* [ASSIGNMENT]: What you return must match, exactly, the lines running from the one containing "Task: Open the Hilfe? chat bubble" to the end of the data, both included, and must contain no pictures.
=== DATA EXCERPTS ===
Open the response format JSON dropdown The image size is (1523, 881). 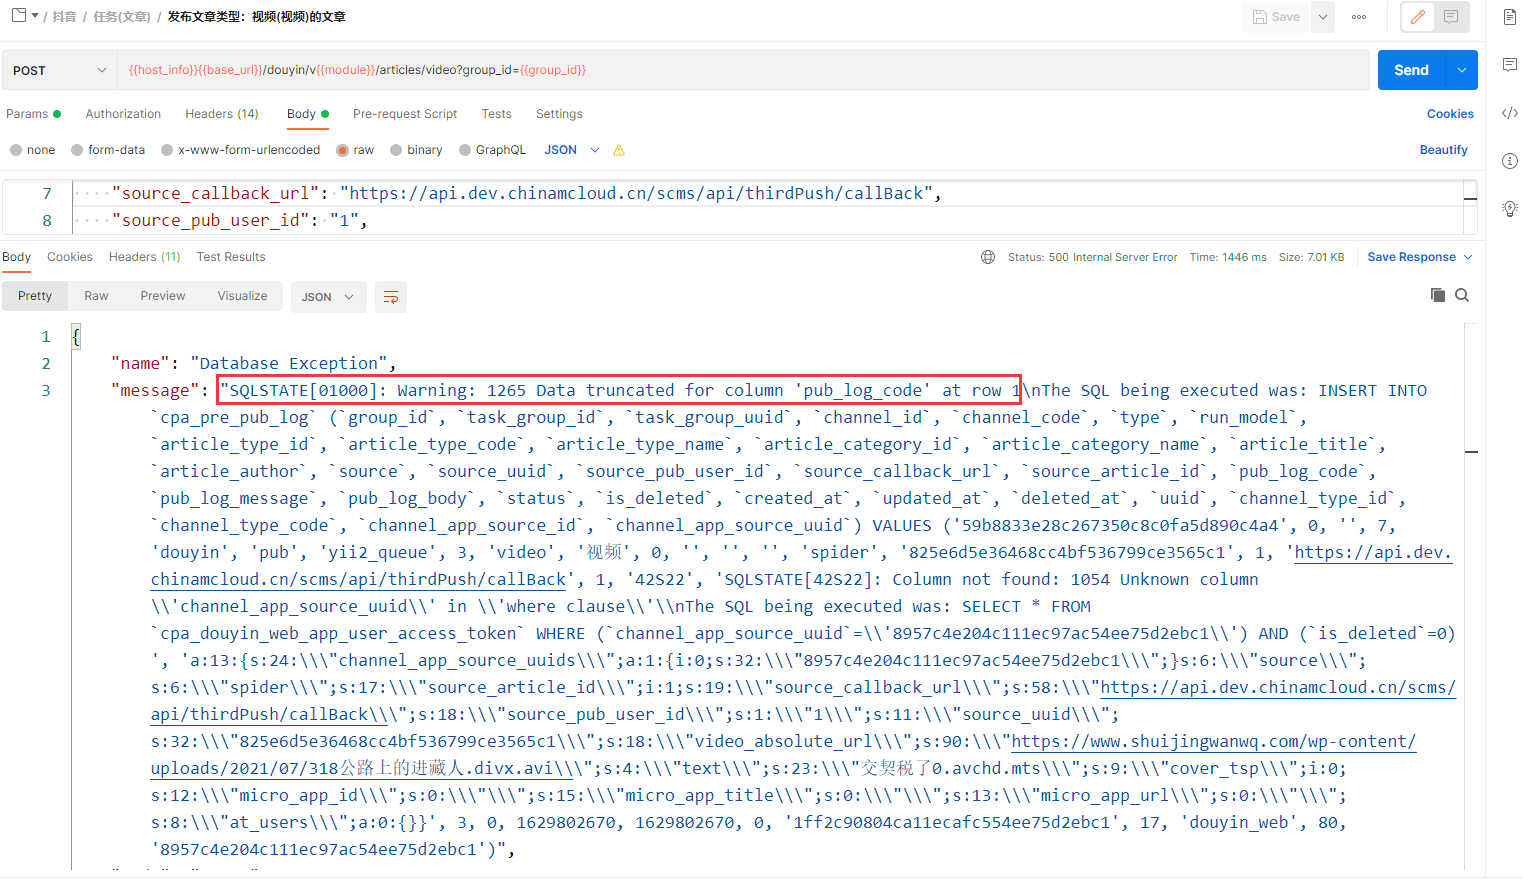pyautogui.click(x=327, y=297)
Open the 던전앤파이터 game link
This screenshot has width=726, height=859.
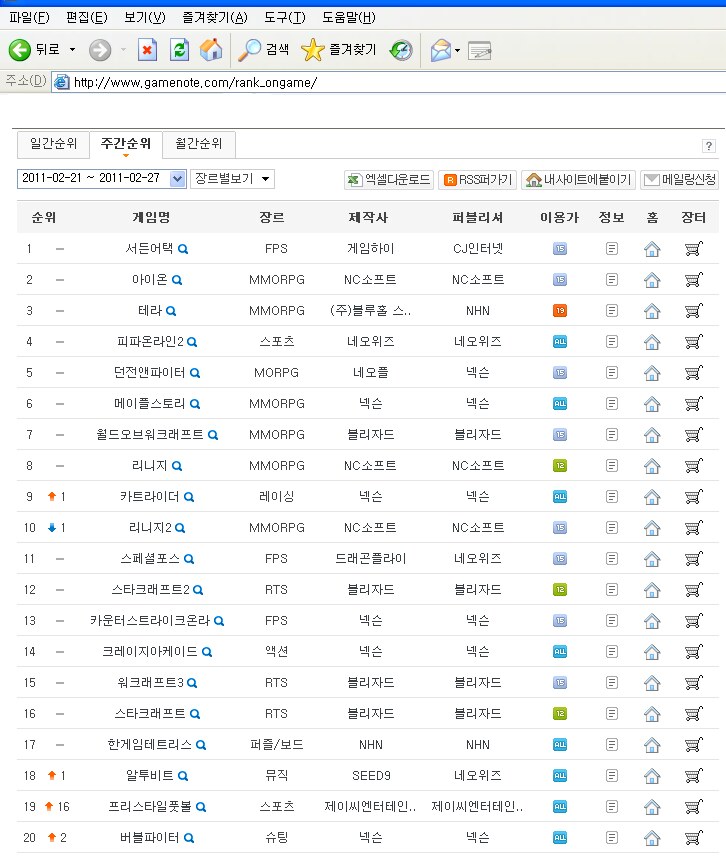149,373
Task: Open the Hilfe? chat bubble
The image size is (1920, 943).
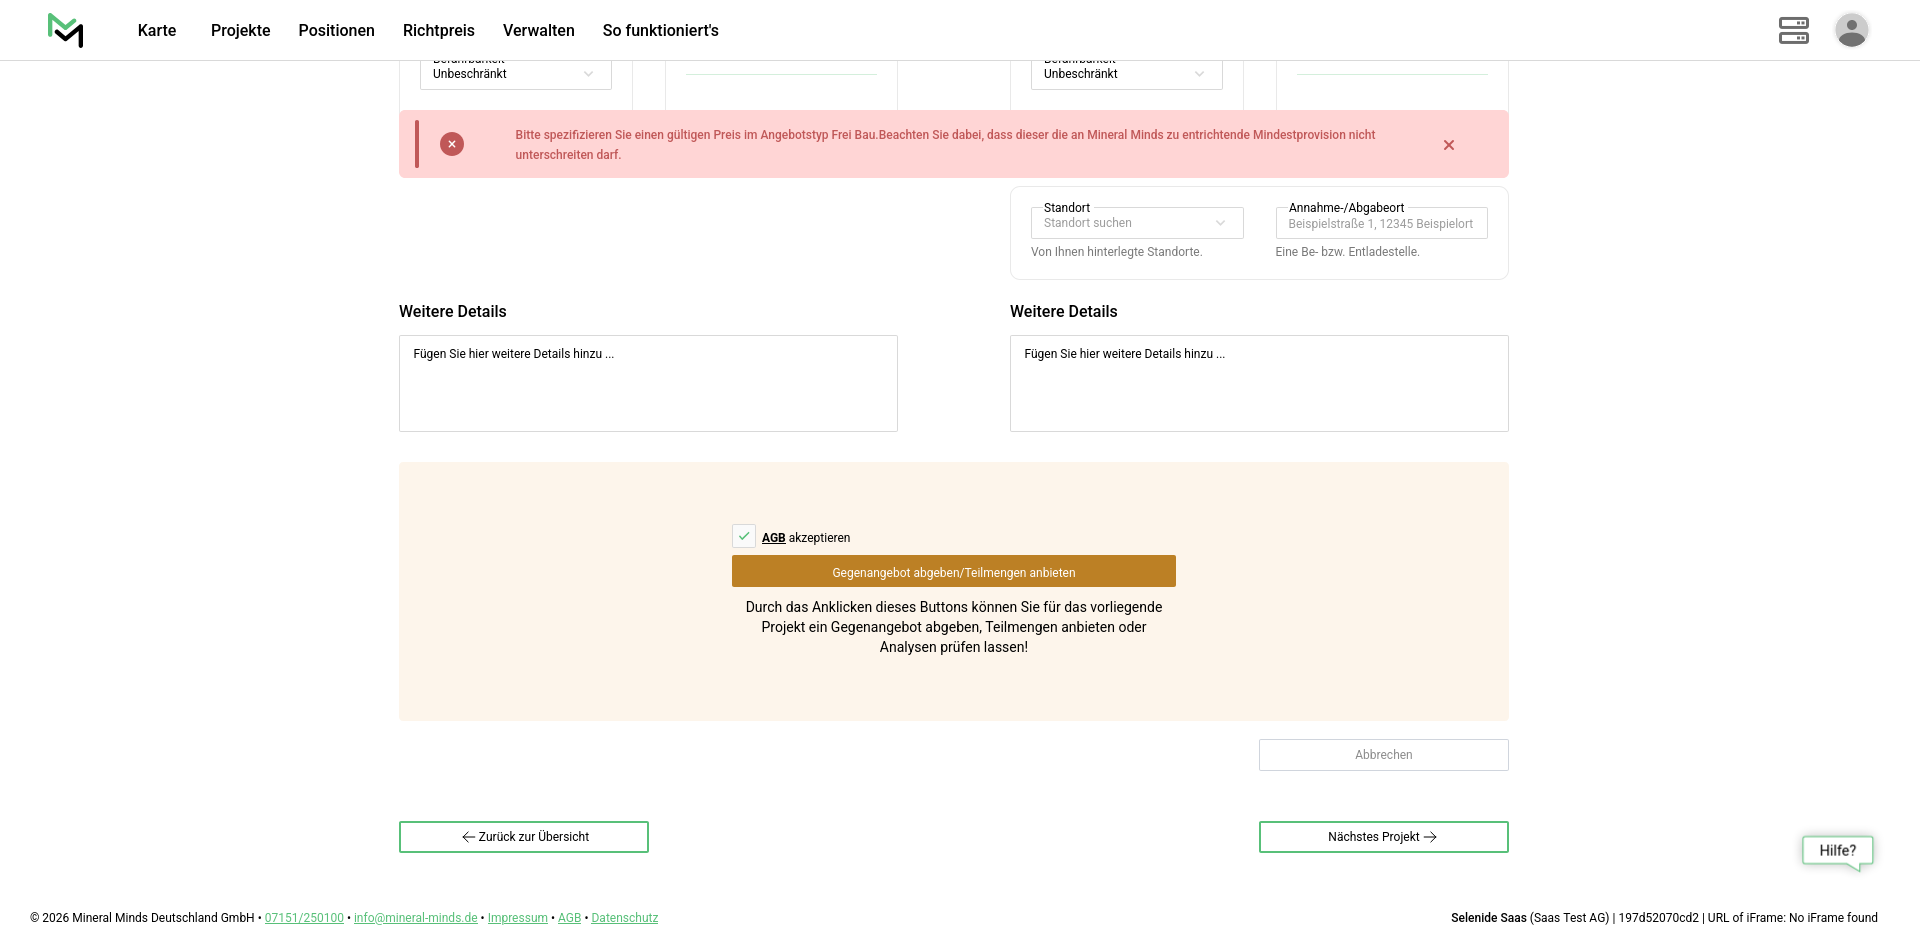Action: 1837,851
===
* [EXPECTED ANSWER]:
Task: Open the Hilfe? chat bubble
The image size is (1920, 943).
Action: 1837,851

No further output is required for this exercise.